Buyer personas provide tremendous structure and insight for your company. They will help you determine where to focus your time, guide product development, and allow for alignment across the organisation. As a result, you will be able to attract the most valuable visitors, leads, and customers to your business.

 

Why create a buyer persona?

Using known information about your customers, such as demographics, behaviour patterns, motivations, and goals, you can create an assumed character – your “ideal customer” – that you can target your marketing efforts towards.  It’s likely that you’ll have more than one persona – in fact, having multiple personas can help you create targeted marketing to really engage your customers.


Getting started

By asking a few simple questions, you’ll start to create a picture of your ideal customer:


1. Demographic information

What sort of house do they live in, is it in a town, city or the countryside? Are they married, do they have children? How do they spend their leisure time, where do they shop, go on holiday? What papers do they read, what car do they drive?


2. What do you know about their job

What’s their job title and level of seniority? Who do they report to, and who reports to them? Do they manage a team? Are they a decision maker or an influencer? How much do they earn? What’s their level of education? Do they have professional or vocational qualifications?


3. Can you describe a typical day?

Do they have lots of meetings? Do they have much paperwork to get through? Are deadlines tight and inflexible? Are they office based? Do people come to them or do they go to people? Who do they talk to on a daily basis? What do they talk about? 


4. What are their pain points?

What challenges do they have to face? What problems do they need to solve?

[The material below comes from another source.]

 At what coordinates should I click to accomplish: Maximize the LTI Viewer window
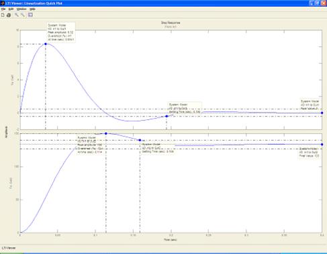click(318, 3)
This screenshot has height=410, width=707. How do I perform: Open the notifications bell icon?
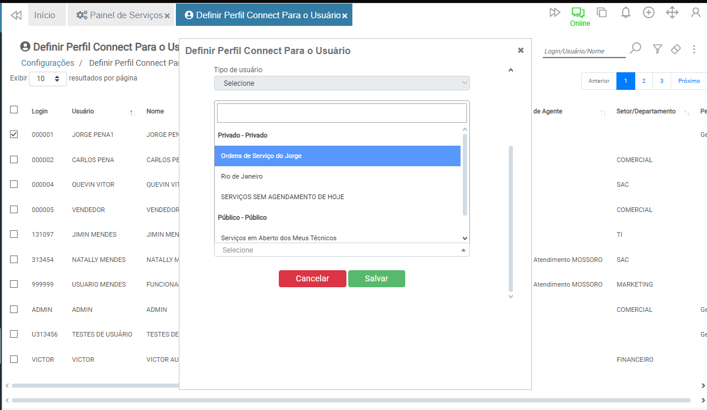point(626,13)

What are the key objectives of their job role? What do they wish they could do better? What do they need help with?


5. What are their values and goals

What defines success for them? Are they responsible for saving costs, increasing turnover, improving efficiencies? What’s the next step on their career ladder, and how do they get there?


6. Where do they go for information sources (“watering holes”)

Where do they go to for information about their job? What publications, blogs or newsletters do they read or subscribe to? What associations or groups do they belong to? How do they prefer to receive information about your product or service? Do they engage with social networks such as LinkedIn or Twitter?


7. What are they looking for when buying your products?

What features do they expect your product to have? Do their expectations align with your sales process? Do they expect a consultative approach or a hard sell? How much time do they have to spend with you discussing your product? Do they expect a face to face meeting or would they prefer to buy over the phone, internet or by email? Do they want to find out about your product from their own internet research, from literature you send direct to them, or summarised in an email following a phone call from you?


8. What are their objections to your product or service?

Why should they buy from you and not a competitor? What are the real benefits to buying your product? Are there cheaper alternatives? How does your service stack up against their expectations?

Things to bear in mind:


Create as many personas as you need.
There could be more than one influencer or decision maker in your prospect customer’s organisation, and each may need a different approach, have different needs, pain points and expectations. Multiple personas will allow you to engage each contact in a way that addresses their own issues and helps you create content that works for them.

Don’t just think about positive personas. Use buyer personas to identify customers you don’t want to do business with – for example, customers that would cost too much to acquire and maintain, or ones that have too much expertise in a given field.


Set a blueprint for your communications
.
Buyer personas can help define things like how you position your product (will it save them money or will it make them more productive?), define language styles (formal or informal?), method of delivery (social media, printed collateral, etc.), and the focus of the message (are they buying based on price, features or benefits?).